**Exercise material:**
□ □ □ □ □
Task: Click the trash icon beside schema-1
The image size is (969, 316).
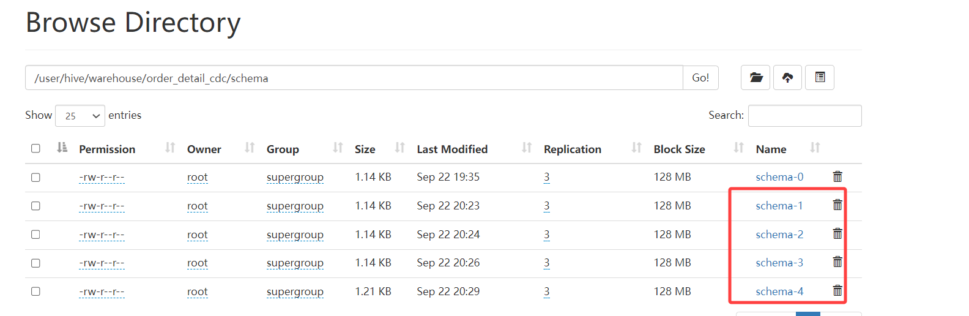Action: pyautogui.click(x=837, y=205)
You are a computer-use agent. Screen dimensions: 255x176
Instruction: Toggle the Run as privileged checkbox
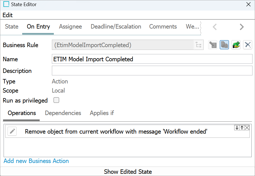tap(56, 100)
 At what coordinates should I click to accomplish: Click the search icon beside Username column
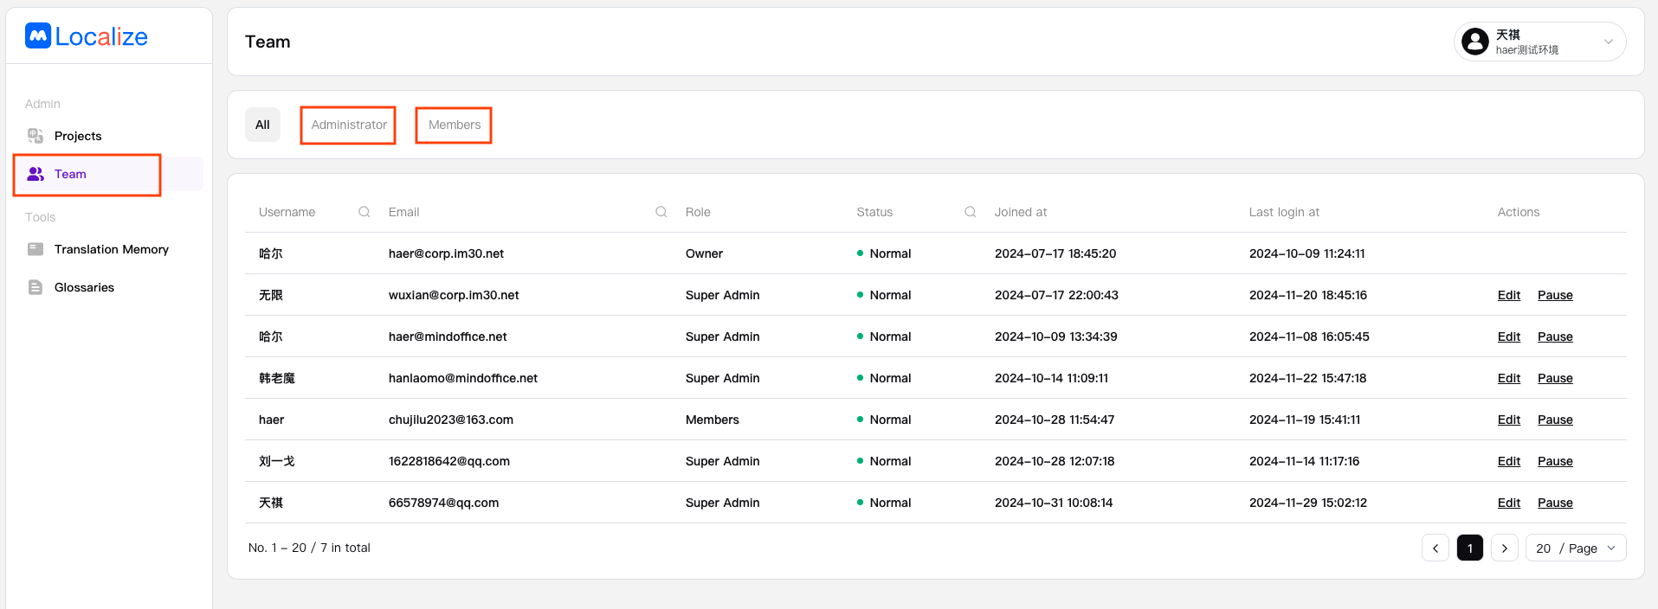[365, 212]
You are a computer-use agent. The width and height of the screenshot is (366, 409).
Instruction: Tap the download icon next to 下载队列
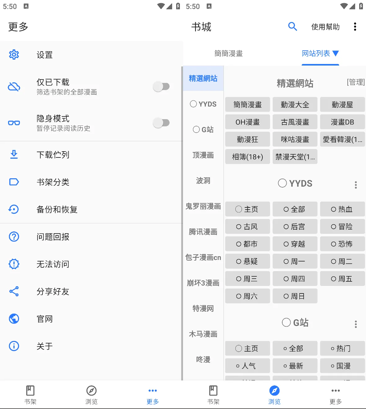14,155
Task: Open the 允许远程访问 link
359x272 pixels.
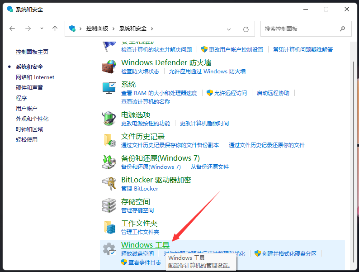Action: tap(231, 93)
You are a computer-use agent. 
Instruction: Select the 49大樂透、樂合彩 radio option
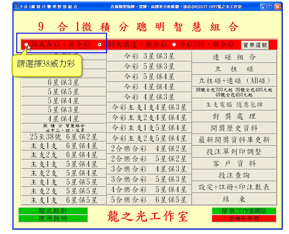[x=99, y=45]
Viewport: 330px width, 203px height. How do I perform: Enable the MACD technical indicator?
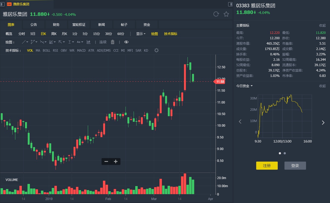point(81,50)
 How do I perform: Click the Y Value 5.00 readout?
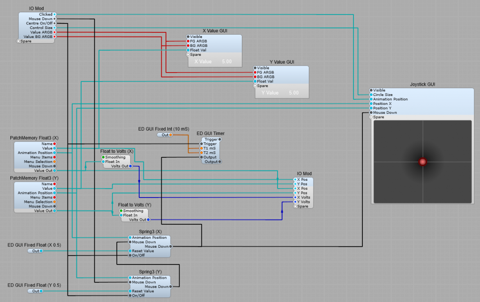point(280,93)
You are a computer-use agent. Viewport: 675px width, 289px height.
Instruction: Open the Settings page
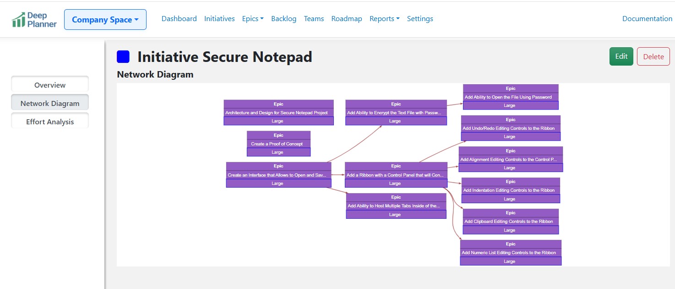pyautogui.click(x=420, y=19)
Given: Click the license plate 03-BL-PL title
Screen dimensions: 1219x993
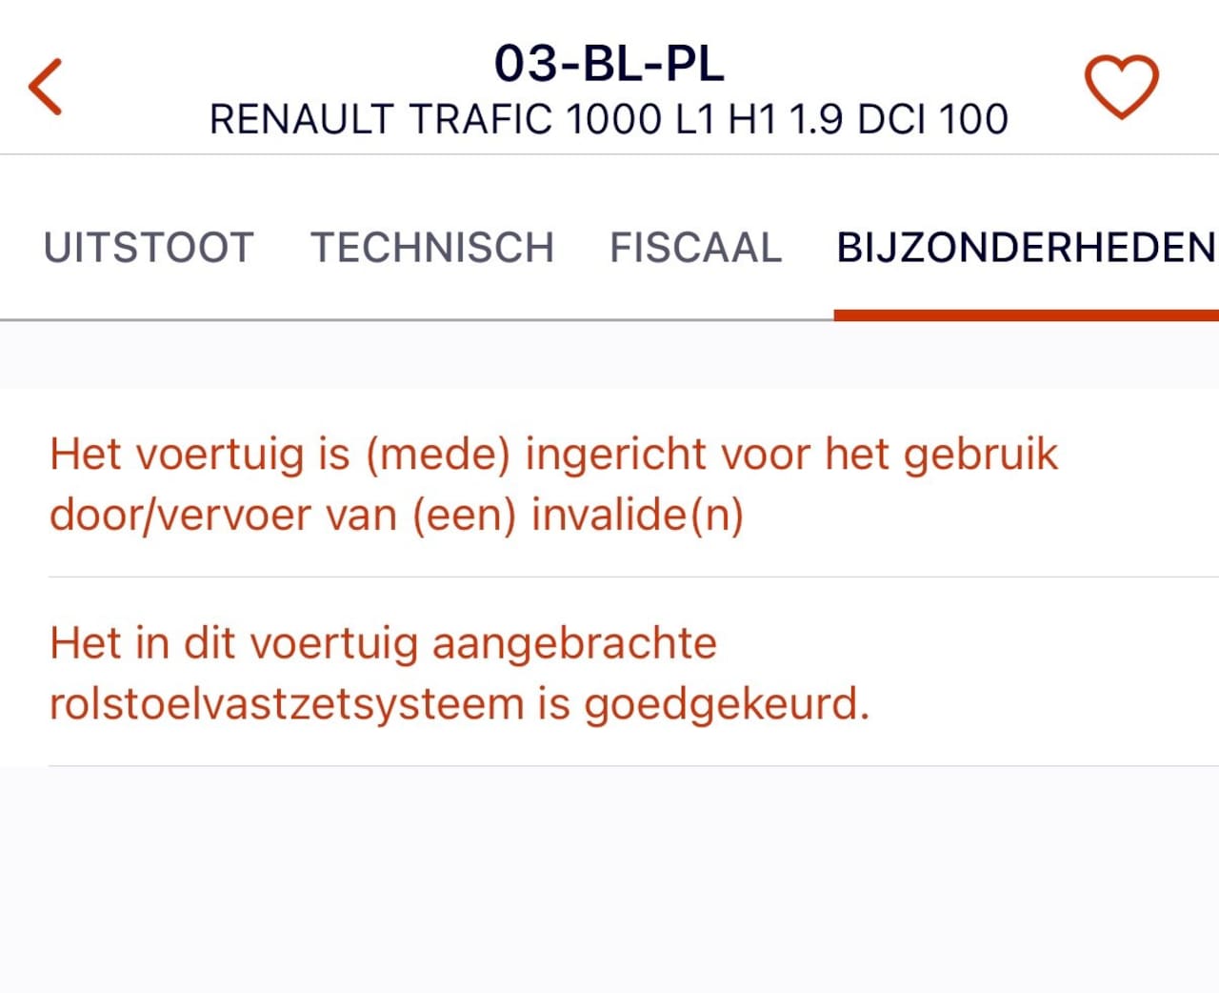Looking at the screenshot, I should (609, 64).
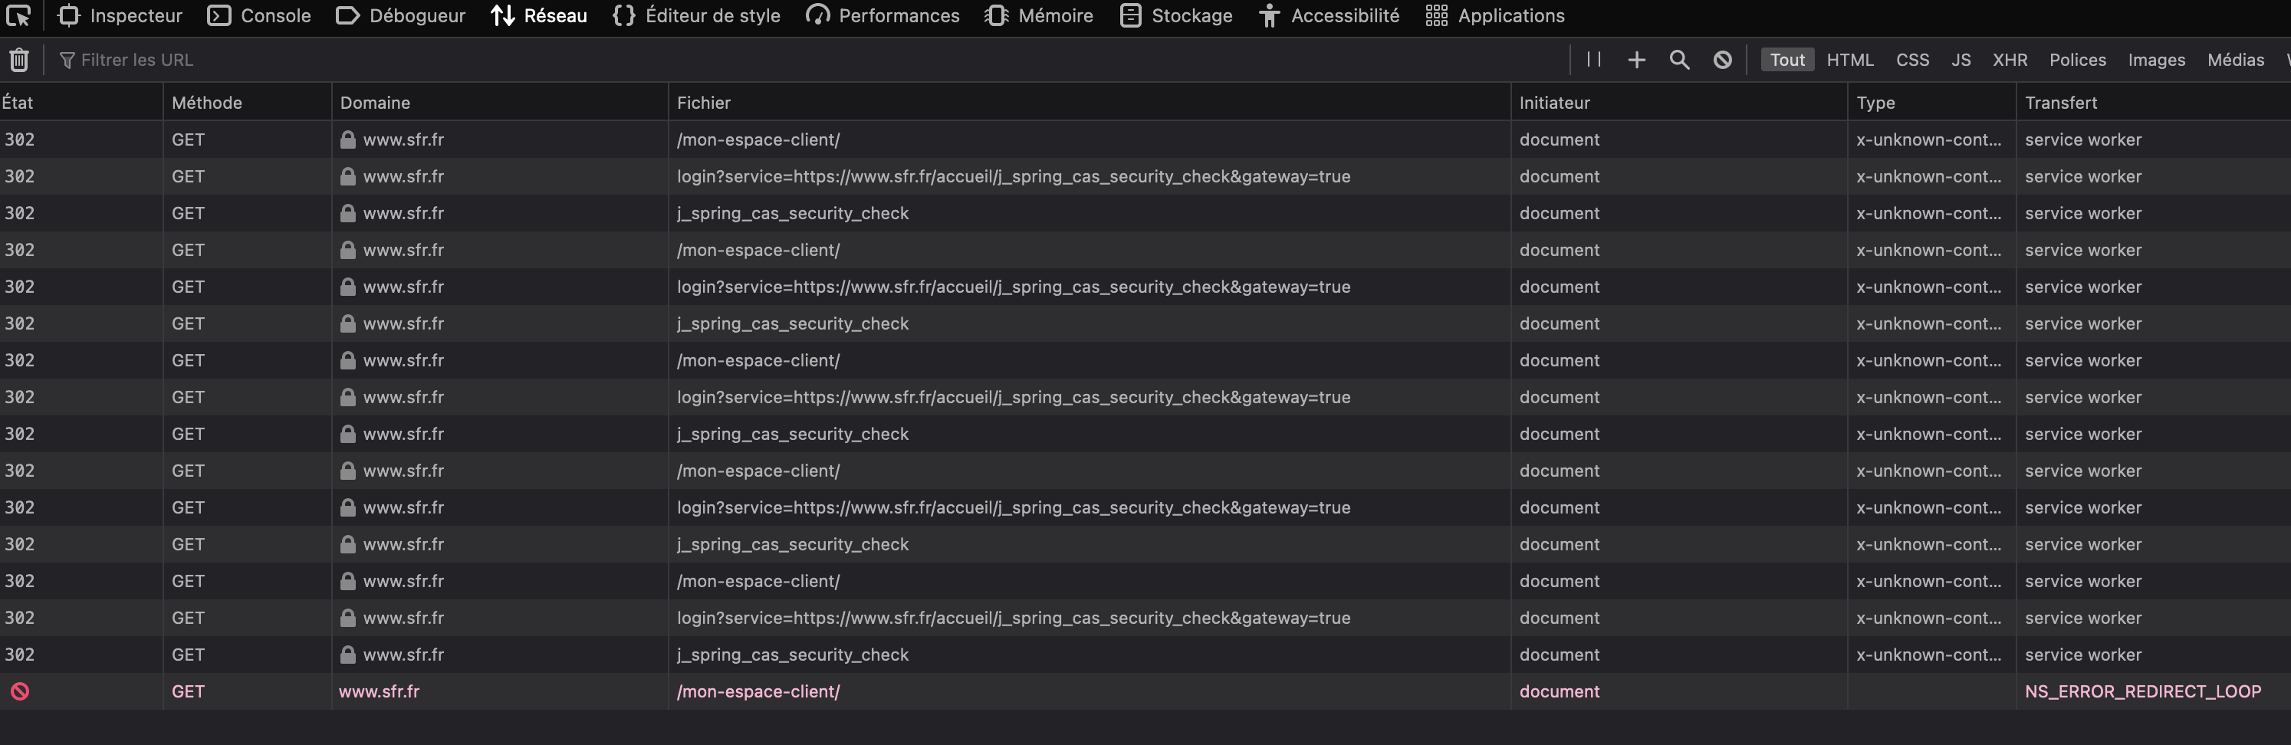Clear network log with trash icon
2291x745 pixels.
click(19, 60)
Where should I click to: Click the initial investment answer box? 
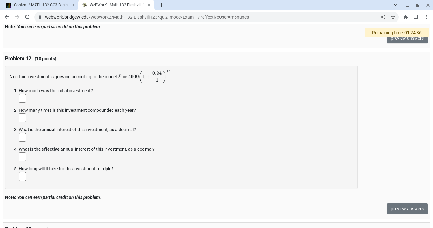(x=22, y=98)
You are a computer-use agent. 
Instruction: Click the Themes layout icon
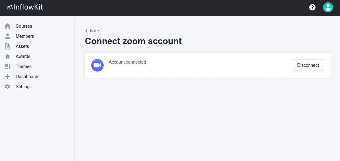(8, 66)
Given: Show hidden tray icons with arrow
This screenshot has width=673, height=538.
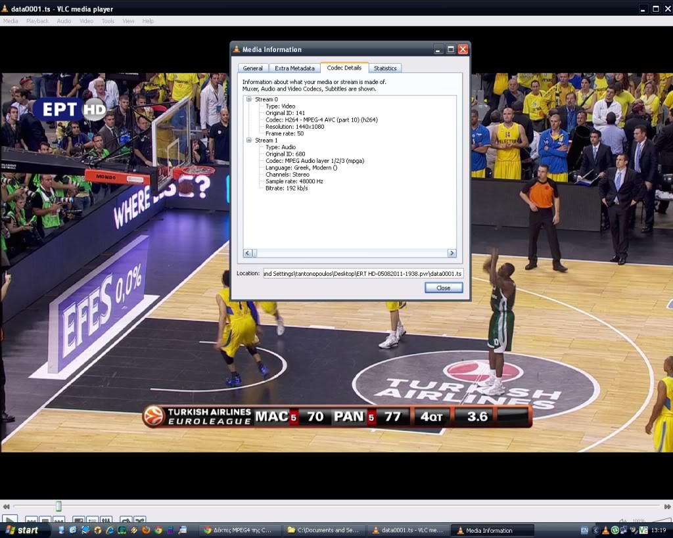Looking at the screenshot, I should [x=595, y=530].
□ □ □ □ □
**Action item:** Print every entry exactly. Pictures are not part of the copy.

**Reply to the exercise:**
Task: Click the trash icon beside schema-1
The image size is (969, 316).
Action: pyautogui.click(x=837, y=205)
You are a computer-use agent. Screen dimensions: 255x176
Instruction: Toggle the Run as privileged checkbox
tap(56, 100)
 At what coordinates should I click to accomplish: Click the search icon beside Username column
[365, 212]
You are a computer-use agent. The width and height of the screenshot is (366, 409).
Instruction: Tap the download icon next to 下载队列
14,155
Task: Open the 允许远程访问 link
359x272 pixels.
Action: tap(231, 93)
You are a computer-use agent. 
Instruction: Select the 49大樂透、樂合彩 radio option
[x=99, y=45]
Viewport: 330px width, 203px height. How do I perform: Enable the MACD technical indicator?
point(81,50)
 How do I perform: Click the Y Value 5.00 readout?
point(280,93)
You are a computer-use agent. Viewport: 675px width, 289px height.
Instruction: Open the Settings page
pyautogui.click(x=420, y=19)
Given: Click the license plate 03-BL-PL title
Screen dimensions: 1219x993
Looking at the screenshot, I should (609, 64).
Clear network log with trash icon
2291x745 pixels.
click(19, 60)
Where should I click to: Click the initial investment answer box? 
(x=22, y=98)
You are a computer-use agent. 
Instruction: Click the Themes layout icon
(8, 66)
Given: Show hidden tray icons with arrow
This screenshot has width=673, height=538.
Looking at the screenshot, I should [x=595, y=530].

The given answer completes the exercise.